> **Exercise A**: From the identity verification article, quote word for word the part that opens with the words containing "IDV Article" and closes with "your customers’ data?".
> **Exercise B**: According to the identity verification article, where is exposed data sold?
> **Exercise C**: Continue the identity verification article from the point where it stops.

> **Extract**:
** BEGIN **

IDV Article
What recent data exposures teach us about trust
It forces a critical question: Do you truly understand how your identity verification partner handles and secures your customers’ data?
The identity verification industry exists to build trust. But recent large-scale data exposures across the digital ecosystem have revealed something fundamental: Trust comes from architecture.
Over the past year, cyber incidents have increasingly shifted from sophisticated break-ins to something far more preventable – unsecured databases, misconfigured infrastructure, and exposed identity and KYC records. What makes these exposures dangerous isn’t just the initial leak; it’s the lifecycle that follows.
A weak or misconfigured service exposes PII or credentials. The data is sold, often multiple times, on dark web marketplaces. Stolen credentials fuel password-stuffing attacks across digital services. Exposed identity data enables impersonation, synthetic identity fraud, and increasingly, GenAI-powered deepfakes. As a result, fraud scales.
In response, digital businesses deploy stronger onboarding controls, advanced liveness detection, biometric authentication, and more rigorous Know Your Customer (KYC). There is an uncomfortable irony in this cycle – when identity or KYC providers themselves contribute to identity data exposure, the fraud lifecycle risks become a self-reinforcing flywheel. The industry was built to prevent identity abuse, not to inadvertently supply it. This is the reason why architecture and accountability matter more than ever.

** END **

> **Entries**:
** BEGIN **

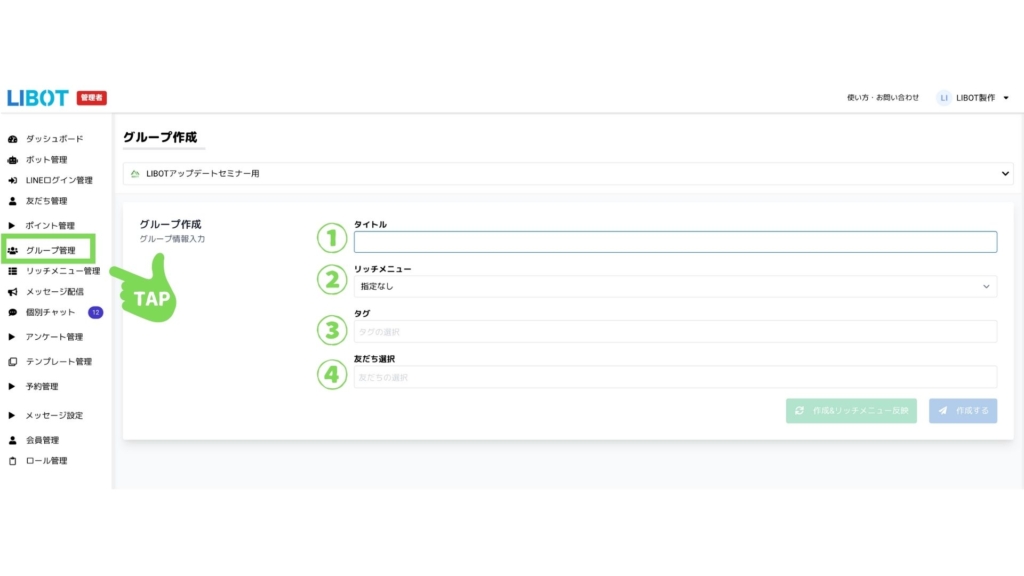
Task: Click the 作成する button
Action: tap(962, 411)
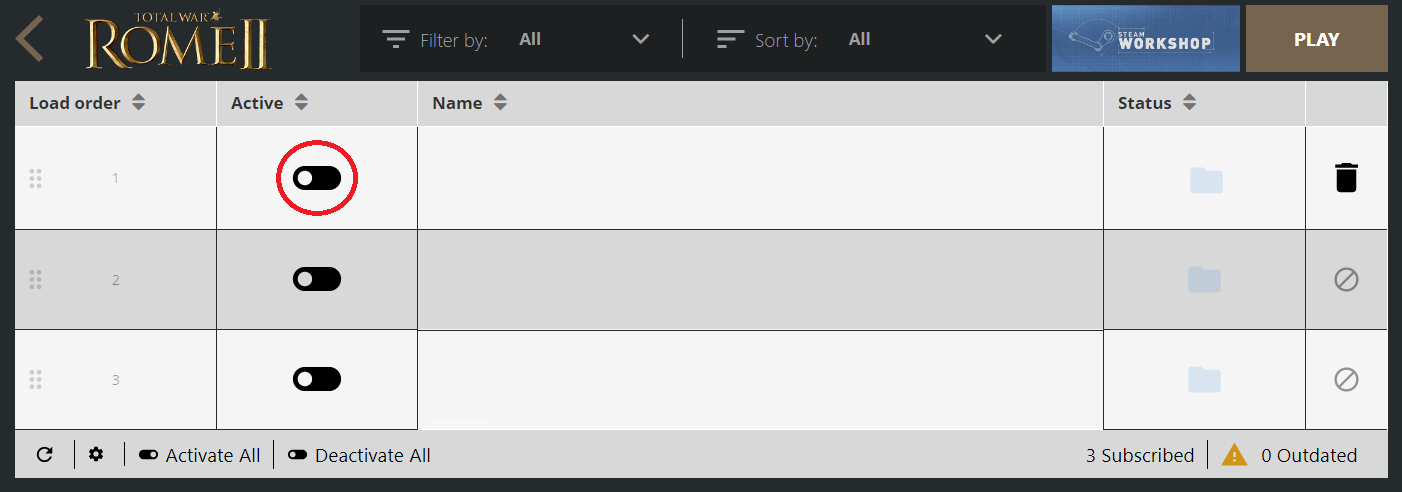The height and width of the screenshot is (492, 1402).
Task: Open the folder icon for mod 2
Action: tap(1205, 280)
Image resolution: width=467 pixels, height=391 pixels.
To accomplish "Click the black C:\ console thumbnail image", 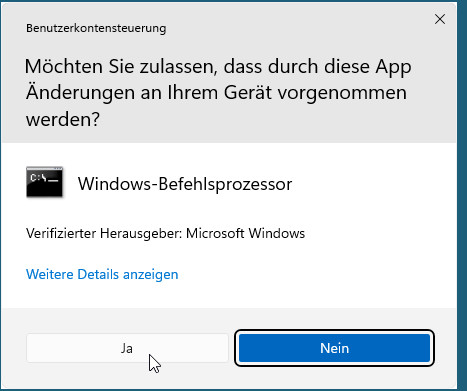I will (44, 182).
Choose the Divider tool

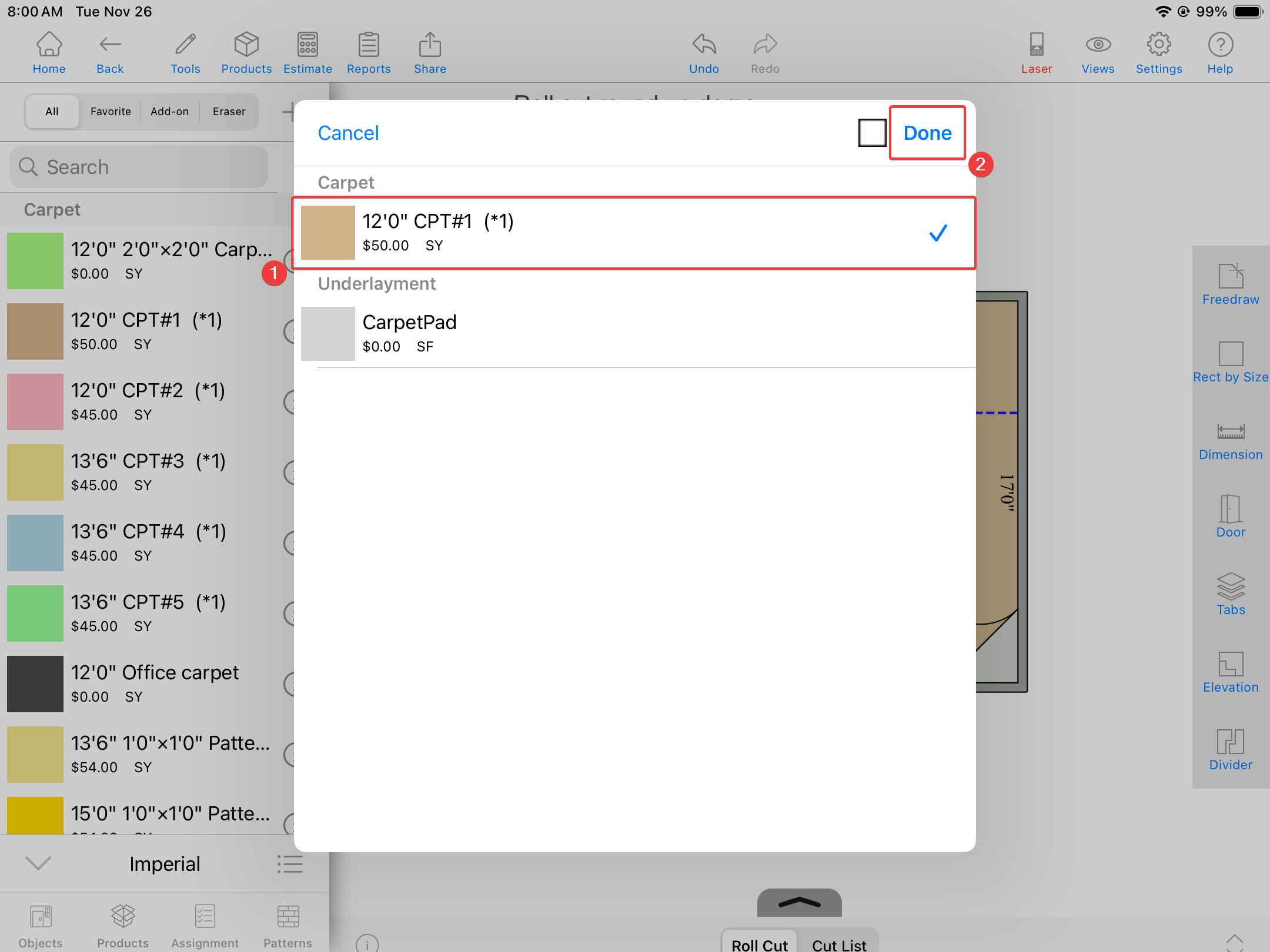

** END **

> **Written response A**:
IDV Article
What recent data exposures teach us about trust
It forces a critical question: Do you truly understand how your identity verification partner handles and secures your customers’ data?

> **Written response B**: On dark web marketplaces, often multiple times.

> **Written response C**:
This shift carries serious implications for businesses relying on KYC providers and identity verification platforms. It forces a critical question: Do you truly understand how your identity verification partner handles and secures your customers’ data?
The shift from “hacks” to structural exposures
If trust is built on architecture, then security is about constantly raising the bar. No system is 100% secure, which is why KYC providers must take their responsibility seriously and set a new standard in data protection. Attacks happen every day, and identity providers are increasingly the primary target.
The difference lies in how a system is built to respond. A real life example occurred when Veriff detected an actor deploying a phishing campaign. Because some users were unprepared, a small number of documents were leaked. However, because our architecture is designed for containment, there was no systemic breach; the core systems held their ground. We detected the issue ourselves and immediately launched a major operation to inform customers and elevate their security posture – helping them implement best practices within days.
In contrast, recent cybersecurity reports show a far more dangerous trend: “exposures” rather than “hacks.” We are seeing cases where KYC providers leak billions of records they shouldn’t have possessed in the first place, often through basic structural flaws like unsecured databases. In these instances, it often takes an external whistleblower to sound the alarm because the provider lacked the internal monitoring to see their own “side door” was wide open.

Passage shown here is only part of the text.